10、根拠がないのは予想ではなく思いつきだよな。その4

「本日は私たち化学部の化学パフォーマンスにお越しください」

「「「ありがとうございます」」」


司会である俺の緊張で上擦った声によって、俺たちのパフォーマンスの幕が上がった。


「本日は皆さんをめくるめく化学の世界にご招待します」


 そのあとは軽い自己紹介と俺と佐倉さんのプチ漫才によって場を温め、観客の注目が集まったことを確認してから一発目の実験を始めた。


「今、机の上には大きなビニール袋と謎の液体が入った金属の容器があります」


 ビニール袋に空気を入れ、観客が見やすいように頭上まで持ち上げる。


「みんな、見えるかな? 今袋の中には何が入っている?」


 口調を砕けさせ親近感を感じやすくした効果か、多くの子供たちが反応してくれた。


「なにもはいってないよ」

「空気、空気が入ってる」


 いろいろな意見が体育館内に響き渡った。

 化学パフォーマンスだが子供向けである以上、観客と会話をするように進めていく。


「うん、なかには何も入ってないように見えるよね。
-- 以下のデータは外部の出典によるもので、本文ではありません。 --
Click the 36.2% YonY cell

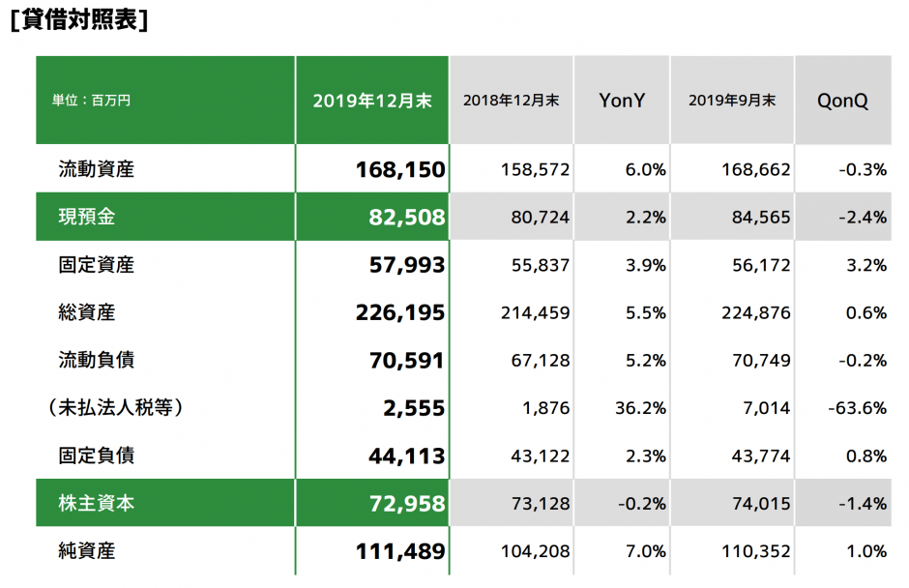tap(640, 408)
じゃあ、今から袋を閉じてこの容器の中に入れるよ。何が起きるか分かるひと~」

「え~わかんない」

「爆発する」

「袋がびちょびちょになる」


 観客の意見を聞きながら、先ほど述べた作業をしていく。


「正解は~袋の中に青い液体ができる、でした~。みんな分かった~」


 子供たちから驚きやなんで~という疑問の声が上がる。

 お母様方やお父様方も声には出さなかったが驚き、興味深そうに壇上を見てくる。

 子供向けではあるが何も子供だましのパフォーマンスをする気はない。

 ファミリー層にターゲットを絞る以上、大人も目が離せなくなるようなパフォーマンスを目指すべきだというのが俺たちの大前提だった。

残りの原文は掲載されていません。